== Task set ==
1. Summarize the text on cAMP and CTGF gene expression in two sentences.
2. Reproduce the part of the text on cAMP and CTGF gene expression that opens with the words containing "Inhibition of TGF-beta-stimulated" and closes with "the cell cycle.".

----- Text shown

Inhibition of TGF-beta-stimulated CTGF gene expression and anchorage-independent growth by cAMP identifies a CTGF-dependent restriction point in the cell cycle.

CTGF is a 38 kDa cysteine-rich peptide whose synthesis and secretion are selectively induced by transforming growth factor beta (TGF-beta) in connective tissue cells. We have investigated the signaling pathways controlling the TGF-beta induction of connective tissue growth factor (CTGF) gene expression. Our studies indicate that inhibitors of tyrosine kinases and protein kinase C do not block the signaling pathway used by TGF-beta to induce CTGF gene expression. In contrast, elevation of cAMP levels within the target cells by a variety of methods blocked the induction of CTGF by TGF-beta. Furthermore, agents that elevate cAMP blocked the induction of anchorage-independent growth (AIG) by TGF-beta. Inhibition of AIG could be overcome by the addition of CTGF, indicating that it was not a general inhibition of growth but a selective inhibition of CTGF synthesis that is responsible for the inhibition of TGF-beta-induced AIG by cAMP. Kinetic studies of the induction of DNA synthesis by CTGF in cells arrested by cAMP indicate that the block occurs in very late G1. These and other studies in monolayer cultures suggest that the CTGF restriction point in the cell cycle is distinct from the adhesion-dependent arrest point.

----------
----- Collected material

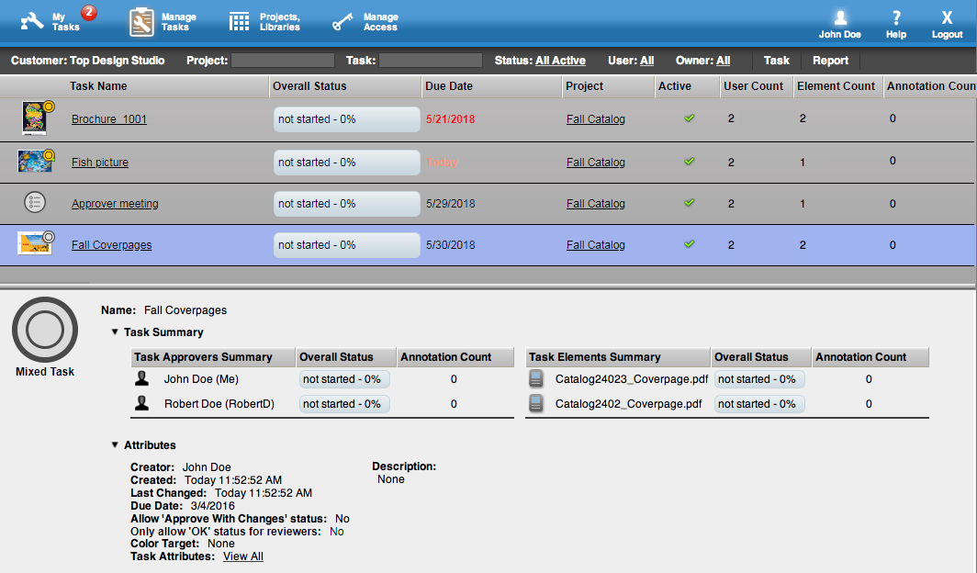Click the Logout X icon
This screenshot has height=573, width=977.
click(947, 17)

----------

== Solutions for each task ==
1. Raising cAMP levels in target cells blocked TGF-beta's induction of CTGF gene expression and of anchorage-independent growth, while inhibitors of tyrosine kinases and protein kinase C did not. Adding CTGF overcame the inhibition of growth, and kinetic studies placed the block in very late G1, suggesting a CTGF restriction point in the cell cycle that is distinct from the adhesion-dependent arrest point.

2.
Inhibition of TGF-beta-stimulated CTGF gene expression and anchorage-independent growth by cAMP identifies a CTGF-dependent restriction point in the cell cycle.